Disabling cache-control skipping
The freshness skip is on by default. To always revalidate (conditional GET) even for fresh pages — without ignoring the cache entirely — set:
[crawler]
use_cache_control = false # skip step 1; always revalidateThe staleness cap only applies when the freshness skip is enabled — it bounds
how long an origin’s declared max-age is trusted:
[crawler]
use_cache_control = true # default
max_staleness_seconds = 86400 # cap on trusting origin max-age (default 24h)Use --refresh to ignore the cache completely (see below).
URL Normalization
URLs are normalized before crawling to avoid duplicates:
- Lowercased scheme and host
- Sorted query parameters
- Removed default ports (80, 443)
- Removed trailing slashes
- Decoded percent-encoding where safe
Query Parameter Handling
By default, query parameters are stripped except those in your allowlist:
[crawler]
# Keep these query params (e.g., for pagination)
allow_query_params = ["page", "sort"]
# Drop tracking params (default)
drop_query_prefixes = ["utm_", "gclid", "fbclid"]Scope Control
Control which URLs get crawled with include/exclude patterns:
[crawler]
# Only crawl blog pages
include = ["/blog/*"]
# Skip admin and api routes
exclude = ["/admin/*", "/api/*", "*.pdf"]Multi-Domain Crawling
By default, only the seed domain is crawled.
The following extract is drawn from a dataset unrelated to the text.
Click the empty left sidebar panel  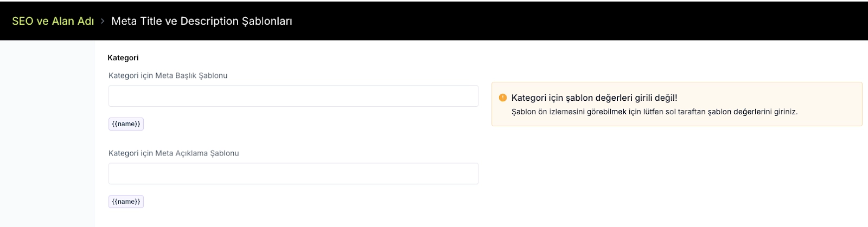point(47,135)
To allow additional domains:
[project]
domains = ["example.com", "blog.example.com", "cdn.example.com"]User-Agent
By default, SquirrelScan uses a random browser user-agent for each crawl session. This helps avoid bot detection and ensures your audit sees the same content real users would see.
Default Behavior
Each crawl session generates a random user-agent from real browser fingerprints (Chrome, Firefox, Safari, Edge) across desktop, mobile, and tablet devices. The same user-agent is used for all requests within a single crawl.
Custom User-Agent
To override the random user-agent with a fixed value:
[crawler]
# Use a specific user-agent
user_agent = "MyBot/1.0 (+https://example.com/bot)"
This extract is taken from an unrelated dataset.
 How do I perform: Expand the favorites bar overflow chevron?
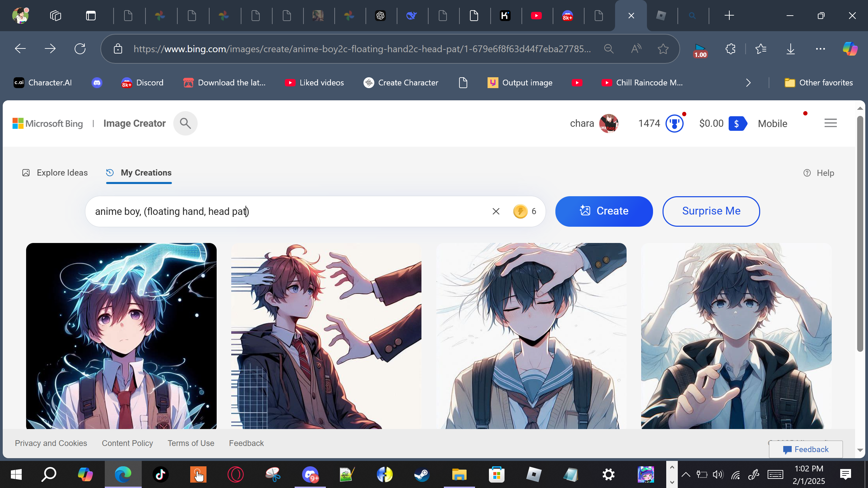pyautogui.click(x=748, y=83)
# Or use the SquirrelScan bot identifier
user_agent = "SquirrelScan/2.0 (+https://squirrelscan.com/bot)"Rate Limiting
SquirrelScan is polite by default:
[crawler]
concurrency = 5 # Total concurrent requests
per_host_concurrency = 5 # Max concurrent per host
delay_ms = 100 # Base delay between requests
per_host_delay_ms = 50 # Min delay between request starts per hostThis prevents overloading servers while still crawling efficiently.
Robots.txt
By default, SquirrelScan respects robots.txt:
[crawler]
respect_robots = true # defaultThe crawler:
- Fetches
/robots.txtbefore crawling - Honors
Disallowrules for theSquirrelScanand*user agents - Discovers sitemaps from
Sitemap:directives
Data Storage
Crawl data is stored in SQLite databases organized by domain:
~/.squirrel/projects/
├── example-com/
│ └── project.db # All crawl sessions for example.com
├── blog-example-com/
│ └── project.db # Separate for subdomains
Each database contains:
- crawls - Session metadata and config
- pages - HTML content, headers, timing
- links - Internal and external links
- images - Image metadata
- frontier - URL queue state
Resuming Interrupted Crawls
If a crawl is interrupted (Ctrl+C, crash, etc.), it can be resumed:
# Interrupted at 30/100 pages
squirrel audit https://example.com -m 100
# ^C
# Resume - continues from page 31
squirrel audit https://example.com -m 100The crawler detects the incomplete session and picks up where it left off.
Fresh Crawl (—refresh)
To ignore the cache and fetch all pages fresh:
squirrel audit https://example.com --refreshThis skips all caching (freshness, conditional GET, and content-hash) and re-downloads everything. Useful when:
- Debugging caching issues
- Testing after major site changes
- Verifying server responses
Crawler Stats
After each crawl, stats are stored:
| Stat | Description |
|---|---|
pagesTotal | Total pages in crawl |
pagesFetched | Pages fetched fresh (200 responses) |
pagesUnchanged | Pages reused from cache (304, content-hash, or freshness skip) |
pagesCacheFresh | Pages reused with no request at all (origin freshness honored) — subset of pagesUnchanged |
bytesCacheSaved | Approximate bytes saved by skipping fresh requests |
pagesFailed | Failed fetches |
pagesSkipped | Skipped (out of scope, robots.txt) |
avgLoadTimeMs | Average page load time |
bytesTotal | Total bytes downloaded |
Timing Data
Each page records timing information:
- loadTimeMs - Total request time
- ttfb - Time to first byte
- downloadTime - Body download time
This data feeds into performance rules like perf/ttfb.
Performance Optimizations
SquirrelScan uses several techniques to crawl efficiently:
Parallel URL Fetching
URLs are fetched in parallel batches respecting concurrency limits:
[crawler]
concurrency = 5 # Total concurrent requests
per_host_concurrency = 5 # Max concurrent per hostThe crawler pops multiple URLs from the frontier and processes them concurrently, significantly speeding up crawls compared to sequential fetching.
Content Caching
HTML and JavaScript content is stored in a global content cache (~/.squirrel/content-store.db) with:
- Gzip compression - Typically 80-90% space savings
- Content deduplication - Identical content stored once
- LRU eviction - Old entries pruned when cache is full
This means:
- Repeated crawls of unchanged pages are instant
- CDN scripts shared across sites are cached once
- Large crawl sessions use less disk space
Smart Resource Limits
Script scanning automatically scales with site size:
| Site Size | Scripts Scanned |
|---|---|
| < 100 pages | 10 scripts |
| 100-500 pages | 10-50 scripts |
| > 500 pages | 50 scripts (cap) |
This ensures small sites get thorough scanning while large sites don’t waste time on excessive script analysis.
Database Optimizations
SQLite databases use WAL mode and optimized indexes for:
- Fast frontier operations (URL queue)
- Efficient link counting
- Quick page lookups